Reframing tells the client that their problem means something different than they thought. “Your anxiety is actually your body trying to protect you.” The client receives a new cognitive frame and may or may not find it useful.
Utilization does not reinterpret the problem. It uses the problem. The anxious client’s anxiety is not reframed as protection. The anxious client’s pattern of hypervigilance is directed toward a task that produces therapeutic change. The client does not need to adopt a new interpretation. The client needs to do what they are already doing, pointed in a different direction.
Utilization does not reinterpret the problem. It uses the problem. The client's own patterns become the mechanism of change.

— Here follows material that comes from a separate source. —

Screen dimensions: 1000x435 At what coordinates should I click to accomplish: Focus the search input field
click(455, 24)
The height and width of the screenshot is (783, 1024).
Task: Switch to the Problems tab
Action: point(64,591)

This distinction matters clinically. Reframing works with clients who are interested in understanding themselves. Utilization works with everyone, because it does not require the client to adopt a new perspective. It requires only that the client continue being who they already are.
The practitioner trained in utilization listens differently in session. The standard clinical interview collects information about the problem: onset, duration, severity, previous treatment. The utilization-oriented interview also collects information about the client’s resources: behavioral tendencies, relational patterns, areas of competence, sources of motivation.
Some questions that orient toward utilization:
What does the client do well? A client who is organized and disciplined can be given structured directives that use their organizational skills. A client who is spontaneous and impulsive may respond better to directives that use improvisation.
What is the client’s pattern of resistance? A client who argues with every suggestion is demonstrating a strong oppositional tendency. That tendency is usable. Prescribe the opposite of what you want, and the client’s opposition produces the desired result.
What metaphors does the client use? A client who describes their depression as “being in a hole” has given the practitioner a ready-made metaphor. Directives can be framed using the client’s own language: tasks that involve “climbing,” “reaching,” or “stepping up.” The metaphor does the framing work that the therapist would otherwise have to construct from scratch.
What is the client’s relationship to the symptom? Some clients hate their symptoms and want them gone immediately. Others are ambivalent. A client who is ambivalent about change is providing information: the symptom serves a function they are not ready to give up. The practitioner who recognizes this ambivalence can design an intervention that addresses the function without requiring the client to commit to full change immediately.
Within Haley’s strategic therapy, utilization operates as a design principle for directives. The directive should use whatever the client brings: their compliance, their resistance, their behavioral patterns, their relational dynamics. A well-designed directive fits the client the way a key fits a lock. It works because it is built from the client’s own materials.
This is what separates strategic therapy from manualized approaches. A manualized protocol applies the same intervention to every client with the same diagnosis. A strategic intervention is constructed for the specific client sitting in the specific chair at the specific moment. The diagnosis is less important than the pattern. The protocol is less important than the fit.
Practitioners who develop the skill of utilization find that they have more options with difficult cases. The client who defeats every standard intervention has given the practitioner an enormous amount of information about what does not work. The practitioner who can use that information, who can build the next intervention from the wreckage of the previous ones, is practicing utilization.